Look through the listing underneath for "message", and copy every line that has it.
═════ DATA SHOWN ═════
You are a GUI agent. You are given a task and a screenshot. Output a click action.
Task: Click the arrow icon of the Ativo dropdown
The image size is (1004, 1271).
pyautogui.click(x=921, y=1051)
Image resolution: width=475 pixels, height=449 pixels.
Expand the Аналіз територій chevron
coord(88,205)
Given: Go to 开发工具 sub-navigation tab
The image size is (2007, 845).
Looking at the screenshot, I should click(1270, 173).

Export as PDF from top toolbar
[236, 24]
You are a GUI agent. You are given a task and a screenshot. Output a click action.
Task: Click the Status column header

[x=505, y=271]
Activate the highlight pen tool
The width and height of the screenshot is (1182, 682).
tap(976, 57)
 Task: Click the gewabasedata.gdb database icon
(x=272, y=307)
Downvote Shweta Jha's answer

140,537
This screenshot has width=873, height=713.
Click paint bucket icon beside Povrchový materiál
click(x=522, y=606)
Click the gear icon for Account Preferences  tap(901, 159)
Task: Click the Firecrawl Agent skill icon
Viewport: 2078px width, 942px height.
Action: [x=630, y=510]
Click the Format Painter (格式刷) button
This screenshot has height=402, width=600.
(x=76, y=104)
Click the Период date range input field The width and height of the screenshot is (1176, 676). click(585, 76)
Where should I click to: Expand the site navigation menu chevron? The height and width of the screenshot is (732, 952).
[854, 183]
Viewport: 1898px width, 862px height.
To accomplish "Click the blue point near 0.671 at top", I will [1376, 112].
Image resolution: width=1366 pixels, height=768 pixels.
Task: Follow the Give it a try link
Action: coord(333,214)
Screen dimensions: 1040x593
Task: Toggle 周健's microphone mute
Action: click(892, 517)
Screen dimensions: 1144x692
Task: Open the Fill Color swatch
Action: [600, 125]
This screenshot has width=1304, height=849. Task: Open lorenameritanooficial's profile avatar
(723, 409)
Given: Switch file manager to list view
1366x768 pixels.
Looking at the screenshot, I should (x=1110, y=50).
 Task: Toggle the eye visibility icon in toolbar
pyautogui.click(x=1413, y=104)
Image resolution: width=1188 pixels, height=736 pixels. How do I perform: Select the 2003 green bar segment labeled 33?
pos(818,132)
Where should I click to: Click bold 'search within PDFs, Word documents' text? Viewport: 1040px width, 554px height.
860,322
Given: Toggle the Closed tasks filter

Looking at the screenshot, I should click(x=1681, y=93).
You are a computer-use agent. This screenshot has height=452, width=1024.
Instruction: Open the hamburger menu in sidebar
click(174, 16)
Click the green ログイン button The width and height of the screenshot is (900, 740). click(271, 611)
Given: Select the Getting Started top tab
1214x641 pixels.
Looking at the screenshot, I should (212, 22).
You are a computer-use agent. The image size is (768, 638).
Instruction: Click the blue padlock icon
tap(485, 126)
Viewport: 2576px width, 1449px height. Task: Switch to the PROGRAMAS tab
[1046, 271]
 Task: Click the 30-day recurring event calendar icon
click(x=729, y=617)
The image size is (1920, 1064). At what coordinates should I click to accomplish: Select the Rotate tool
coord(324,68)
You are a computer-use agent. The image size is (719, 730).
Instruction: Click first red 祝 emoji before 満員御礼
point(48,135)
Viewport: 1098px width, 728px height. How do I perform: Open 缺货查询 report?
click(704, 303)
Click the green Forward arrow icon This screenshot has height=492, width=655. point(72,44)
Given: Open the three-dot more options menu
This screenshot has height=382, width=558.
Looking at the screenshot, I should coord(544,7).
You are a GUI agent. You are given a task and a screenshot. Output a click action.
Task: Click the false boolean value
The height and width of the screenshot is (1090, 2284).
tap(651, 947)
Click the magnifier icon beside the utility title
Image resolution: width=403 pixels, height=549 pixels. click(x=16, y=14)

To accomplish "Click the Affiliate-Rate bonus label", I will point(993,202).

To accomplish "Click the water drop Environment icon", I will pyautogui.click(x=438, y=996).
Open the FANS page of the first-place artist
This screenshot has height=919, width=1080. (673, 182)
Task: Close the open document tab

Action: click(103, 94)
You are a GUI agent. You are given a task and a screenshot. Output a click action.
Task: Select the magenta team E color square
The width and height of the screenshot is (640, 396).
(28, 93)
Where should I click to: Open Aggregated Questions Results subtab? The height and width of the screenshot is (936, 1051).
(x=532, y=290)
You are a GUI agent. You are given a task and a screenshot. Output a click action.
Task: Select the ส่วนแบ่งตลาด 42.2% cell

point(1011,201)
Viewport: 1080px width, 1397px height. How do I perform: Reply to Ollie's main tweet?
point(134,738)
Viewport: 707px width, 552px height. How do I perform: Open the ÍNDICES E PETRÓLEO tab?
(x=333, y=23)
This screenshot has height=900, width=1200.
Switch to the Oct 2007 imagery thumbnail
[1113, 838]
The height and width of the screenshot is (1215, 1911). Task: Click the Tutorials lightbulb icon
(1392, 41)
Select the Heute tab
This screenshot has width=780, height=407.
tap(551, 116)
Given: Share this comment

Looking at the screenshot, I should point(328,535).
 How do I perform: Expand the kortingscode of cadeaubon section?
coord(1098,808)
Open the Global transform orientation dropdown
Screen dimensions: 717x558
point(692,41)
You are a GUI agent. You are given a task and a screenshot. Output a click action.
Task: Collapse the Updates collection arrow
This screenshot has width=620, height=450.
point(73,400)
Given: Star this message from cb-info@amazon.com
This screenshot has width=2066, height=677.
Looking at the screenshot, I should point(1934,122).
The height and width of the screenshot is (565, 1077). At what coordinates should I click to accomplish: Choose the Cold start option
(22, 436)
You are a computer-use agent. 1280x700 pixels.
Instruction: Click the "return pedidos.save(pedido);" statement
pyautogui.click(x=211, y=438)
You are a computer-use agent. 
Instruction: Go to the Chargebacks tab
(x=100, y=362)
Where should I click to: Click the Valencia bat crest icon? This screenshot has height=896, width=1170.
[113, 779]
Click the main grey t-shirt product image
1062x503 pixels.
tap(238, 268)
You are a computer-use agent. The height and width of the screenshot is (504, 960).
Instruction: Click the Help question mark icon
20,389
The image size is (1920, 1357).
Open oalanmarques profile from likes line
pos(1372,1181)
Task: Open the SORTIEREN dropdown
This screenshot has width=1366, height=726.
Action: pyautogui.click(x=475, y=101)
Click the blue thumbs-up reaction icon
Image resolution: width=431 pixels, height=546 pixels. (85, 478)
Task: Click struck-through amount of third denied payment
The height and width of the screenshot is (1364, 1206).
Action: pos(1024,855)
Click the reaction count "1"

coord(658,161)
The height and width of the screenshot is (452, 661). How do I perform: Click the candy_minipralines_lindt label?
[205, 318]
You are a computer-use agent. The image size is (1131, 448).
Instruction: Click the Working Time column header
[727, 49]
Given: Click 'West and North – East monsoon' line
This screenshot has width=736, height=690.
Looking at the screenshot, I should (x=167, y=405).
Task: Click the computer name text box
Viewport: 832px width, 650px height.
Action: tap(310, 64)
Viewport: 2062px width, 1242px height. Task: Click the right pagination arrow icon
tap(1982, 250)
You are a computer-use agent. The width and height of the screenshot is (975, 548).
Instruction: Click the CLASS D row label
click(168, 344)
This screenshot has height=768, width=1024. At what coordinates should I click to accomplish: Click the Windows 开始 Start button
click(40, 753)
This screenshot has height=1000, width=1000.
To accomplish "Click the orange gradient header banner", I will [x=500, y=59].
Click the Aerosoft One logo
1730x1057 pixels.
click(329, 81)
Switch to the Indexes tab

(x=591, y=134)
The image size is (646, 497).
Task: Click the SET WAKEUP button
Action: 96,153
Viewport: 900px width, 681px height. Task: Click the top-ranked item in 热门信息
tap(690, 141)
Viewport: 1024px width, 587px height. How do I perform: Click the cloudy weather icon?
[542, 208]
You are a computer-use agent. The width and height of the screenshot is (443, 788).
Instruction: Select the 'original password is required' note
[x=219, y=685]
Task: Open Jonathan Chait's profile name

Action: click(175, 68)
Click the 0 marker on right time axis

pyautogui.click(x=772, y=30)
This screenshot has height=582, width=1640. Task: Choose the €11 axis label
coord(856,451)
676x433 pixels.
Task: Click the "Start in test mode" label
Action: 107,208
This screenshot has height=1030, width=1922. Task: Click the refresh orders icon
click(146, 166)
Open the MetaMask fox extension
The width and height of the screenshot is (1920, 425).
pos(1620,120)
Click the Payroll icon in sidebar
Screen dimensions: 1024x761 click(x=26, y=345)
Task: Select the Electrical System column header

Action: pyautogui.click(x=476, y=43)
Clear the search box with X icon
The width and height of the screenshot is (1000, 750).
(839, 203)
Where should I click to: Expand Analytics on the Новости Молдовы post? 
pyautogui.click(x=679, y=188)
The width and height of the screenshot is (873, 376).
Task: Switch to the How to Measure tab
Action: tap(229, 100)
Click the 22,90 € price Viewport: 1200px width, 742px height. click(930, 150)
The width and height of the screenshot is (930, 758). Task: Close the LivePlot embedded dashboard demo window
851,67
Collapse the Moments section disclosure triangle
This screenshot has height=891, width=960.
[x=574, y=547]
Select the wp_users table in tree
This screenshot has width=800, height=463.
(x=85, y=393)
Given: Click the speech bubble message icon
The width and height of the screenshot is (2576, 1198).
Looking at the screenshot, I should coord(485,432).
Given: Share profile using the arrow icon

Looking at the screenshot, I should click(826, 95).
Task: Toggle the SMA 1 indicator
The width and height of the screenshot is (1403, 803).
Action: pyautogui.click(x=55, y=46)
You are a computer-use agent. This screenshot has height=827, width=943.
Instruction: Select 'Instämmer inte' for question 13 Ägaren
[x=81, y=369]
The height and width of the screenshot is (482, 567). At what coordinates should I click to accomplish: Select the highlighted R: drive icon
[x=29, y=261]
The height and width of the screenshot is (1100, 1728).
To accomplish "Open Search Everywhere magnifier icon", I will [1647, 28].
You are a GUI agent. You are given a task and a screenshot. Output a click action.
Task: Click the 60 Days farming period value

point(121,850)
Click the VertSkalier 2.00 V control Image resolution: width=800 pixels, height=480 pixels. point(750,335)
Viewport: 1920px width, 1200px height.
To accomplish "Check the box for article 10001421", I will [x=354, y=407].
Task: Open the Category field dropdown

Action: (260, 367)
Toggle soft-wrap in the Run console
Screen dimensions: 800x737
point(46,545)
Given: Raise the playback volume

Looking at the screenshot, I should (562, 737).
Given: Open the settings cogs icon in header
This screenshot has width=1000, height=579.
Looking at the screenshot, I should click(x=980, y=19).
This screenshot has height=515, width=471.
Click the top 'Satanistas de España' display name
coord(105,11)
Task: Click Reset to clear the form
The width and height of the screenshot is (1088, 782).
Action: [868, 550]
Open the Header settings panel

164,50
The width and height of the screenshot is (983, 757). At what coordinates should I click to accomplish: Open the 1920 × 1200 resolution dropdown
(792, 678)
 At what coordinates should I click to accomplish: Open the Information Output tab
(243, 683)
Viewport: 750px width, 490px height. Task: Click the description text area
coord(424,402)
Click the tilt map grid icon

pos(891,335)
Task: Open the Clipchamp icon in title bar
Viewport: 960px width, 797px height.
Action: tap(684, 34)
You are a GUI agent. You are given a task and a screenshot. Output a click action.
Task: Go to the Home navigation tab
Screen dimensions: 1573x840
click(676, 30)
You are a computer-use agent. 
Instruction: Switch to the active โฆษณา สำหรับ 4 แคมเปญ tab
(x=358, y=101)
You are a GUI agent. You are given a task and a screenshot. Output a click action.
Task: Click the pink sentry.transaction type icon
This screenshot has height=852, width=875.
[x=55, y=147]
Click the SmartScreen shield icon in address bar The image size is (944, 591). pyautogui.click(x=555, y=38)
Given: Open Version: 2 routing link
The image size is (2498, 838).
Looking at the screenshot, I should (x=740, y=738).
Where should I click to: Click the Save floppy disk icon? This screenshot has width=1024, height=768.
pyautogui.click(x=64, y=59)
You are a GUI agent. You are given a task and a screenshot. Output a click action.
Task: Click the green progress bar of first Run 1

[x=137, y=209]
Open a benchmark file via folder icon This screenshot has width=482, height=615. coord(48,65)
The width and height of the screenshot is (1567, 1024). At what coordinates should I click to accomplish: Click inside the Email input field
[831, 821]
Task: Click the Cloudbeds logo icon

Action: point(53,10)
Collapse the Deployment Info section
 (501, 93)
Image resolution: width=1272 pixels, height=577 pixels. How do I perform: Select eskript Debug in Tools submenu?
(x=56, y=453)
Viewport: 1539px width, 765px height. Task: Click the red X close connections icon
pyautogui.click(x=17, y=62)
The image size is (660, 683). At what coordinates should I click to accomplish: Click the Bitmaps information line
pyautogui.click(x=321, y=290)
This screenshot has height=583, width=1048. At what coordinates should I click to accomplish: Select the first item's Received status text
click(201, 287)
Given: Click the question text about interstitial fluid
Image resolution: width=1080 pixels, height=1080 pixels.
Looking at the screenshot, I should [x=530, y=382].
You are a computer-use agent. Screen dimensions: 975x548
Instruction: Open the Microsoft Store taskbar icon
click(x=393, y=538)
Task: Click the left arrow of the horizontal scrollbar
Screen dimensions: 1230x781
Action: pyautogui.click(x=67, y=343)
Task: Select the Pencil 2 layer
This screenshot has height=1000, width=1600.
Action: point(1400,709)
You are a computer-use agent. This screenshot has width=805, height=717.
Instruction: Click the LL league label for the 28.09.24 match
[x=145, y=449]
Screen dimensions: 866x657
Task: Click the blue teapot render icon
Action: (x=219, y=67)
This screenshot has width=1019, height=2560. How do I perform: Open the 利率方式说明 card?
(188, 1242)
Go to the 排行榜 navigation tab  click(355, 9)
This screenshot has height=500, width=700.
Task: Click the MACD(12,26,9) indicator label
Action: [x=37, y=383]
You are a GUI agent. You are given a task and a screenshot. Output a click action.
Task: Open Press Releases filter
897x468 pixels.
═════
RESULT FOR THIS TASK>
Given: Star this message from cb-info@amazon.com
Given: Click the speech bubble message icon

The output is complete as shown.